Pemindahan itu, yang diusulkan oleh Kementerian Kehakiman Georgia pada hari sebelumnya, tampaknya menandai terobosan dalam perselisihan panjang yang telah mendorong Amerika Serikat dan negara - negara lain untuk meningkatkan kekhawatiran akan kesehatannya.
Pria berusia 53 tahun itu ditangkap pada 1 Oktober setelah kembali dari pengasingan untuk menggalang oposisi pada malam pemilihan lokal.
Saakashvili menghadapi vonis enam tahun penjara setelah dinyatakan bersalah secara in absentia pada tahun 2018 karena menyalahgunakan jabatannya selama masa kepresidenannya 2004-2013, tuduhan yang dia tolak karena bermotif politik.

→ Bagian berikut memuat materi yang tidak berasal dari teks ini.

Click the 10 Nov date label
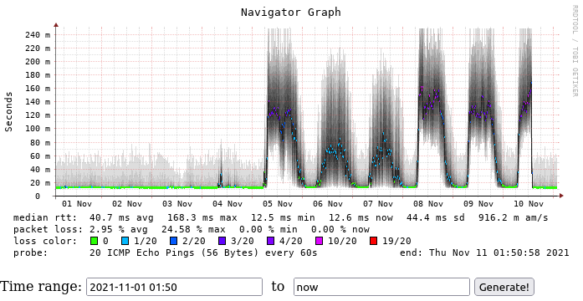Image resolution: width=583 pixels, height=301 pixels. 529,204
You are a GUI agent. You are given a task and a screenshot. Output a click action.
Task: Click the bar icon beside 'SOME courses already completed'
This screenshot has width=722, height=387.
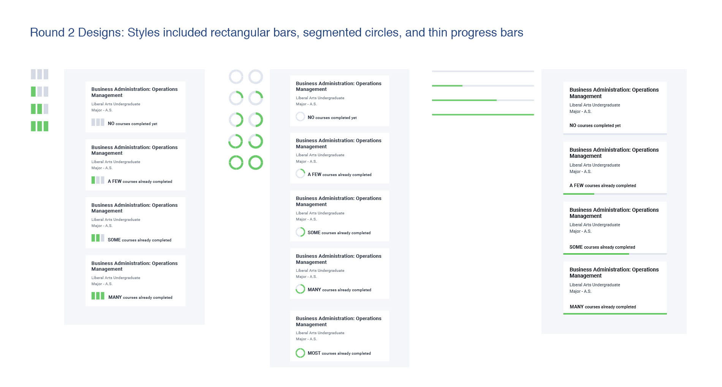click(98, 238)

Dilaporkan Sputnik, pengacaranya yang lain, Nika Gvaramia, meminta para pendukung Saakashvili untuk meninggalkan sekitar rumah sakit penjara sehingga tidak ada yang mengganggu pemindahan tersebut.
Komisaris hak asasi manusia Georgia mengatakan pada Rabu (17/11) bahwa Saakashvili dianiaya oleh narapidana lain di rumah sakit penjara dan perlu dipindahkan ke perawatan intensif untuk menghindari risiko gagal jantung, pendarahan internal dan koma setelah lebih dari satu setengah bulan mogok makan.
Saakashvili mengambil alih kekuasaan melalui 'Revolusi Mawar' yang damai pada 2003 dan memimpin negara itu sebagai presiden dari 2004 hingga 2013, selama waktu itu ia menerapkan reformasi pro-Barat tetapi memimpin negara itu ke dalam perang yang menghancurkan dengan Rusia.
Kasusnya telah menarik ribuan pendukungnya ke jalan-jalan dalam beberapa pekan terakhir dan meningkatkan ketegangan politik di negara berpenduduk 3,7 juta orang itu.
Presiden Georgia mengatakan Saakashvili tidak akan diampuni.
Sementara Amerika Serikat pada Kamis (18/11) mendesak Georgia untuk memperlakukannya secara adil dan bermartabat dan mengatakan mengikuti situasinya dengan cermat.